• What you should do: Below are entries; copy exactly, and only, the lines from the one containing "At what coordinates" through their final line, leaving out pictures.

(Source information Opens)

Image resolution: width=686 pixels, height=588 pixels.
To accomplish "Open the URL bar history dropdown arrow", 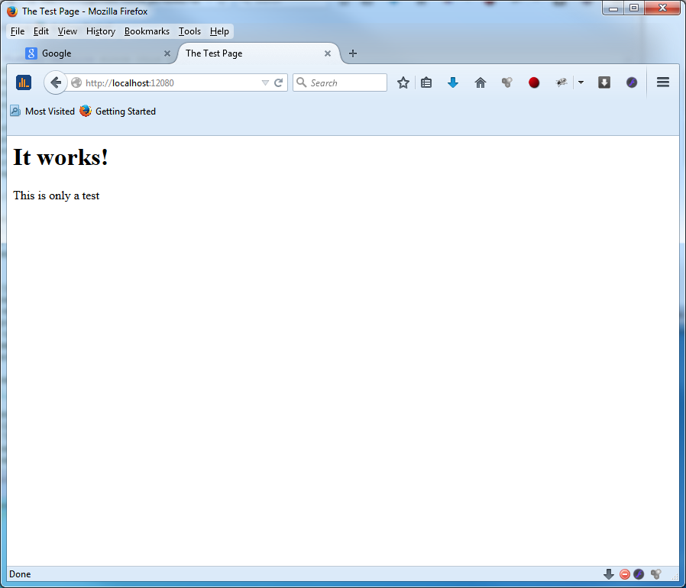I will (265, 82).
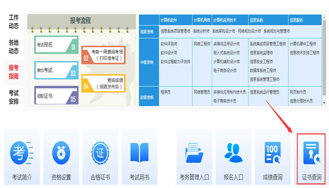Switch to the 考试安排 tab

click(14, 96)
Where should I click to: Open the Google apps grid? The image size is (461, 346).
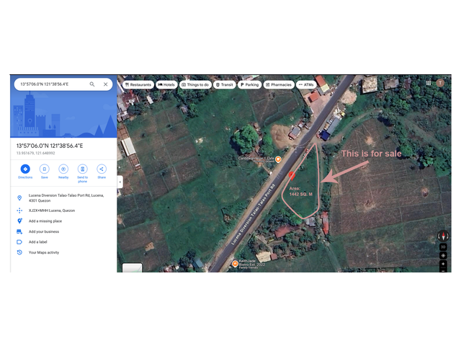point(429,83)
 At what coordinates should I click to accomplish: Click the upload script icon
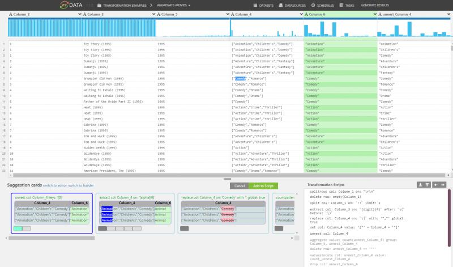pos(427,185)
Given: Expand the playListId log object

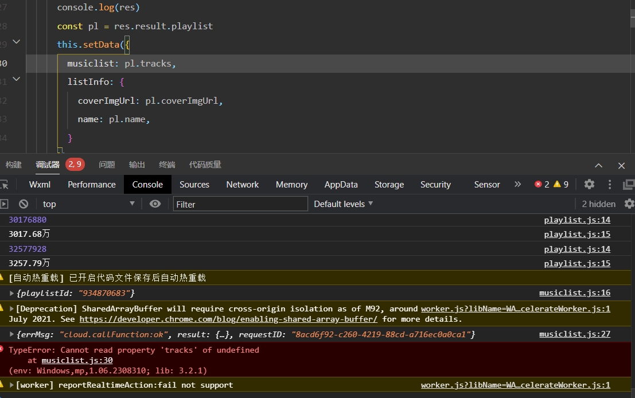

(Source information Closes)

• Reply:
 At what coordinates should I click to accomplish: Click the upload script icon
pos(427,185)
Given: Expand the playListId log object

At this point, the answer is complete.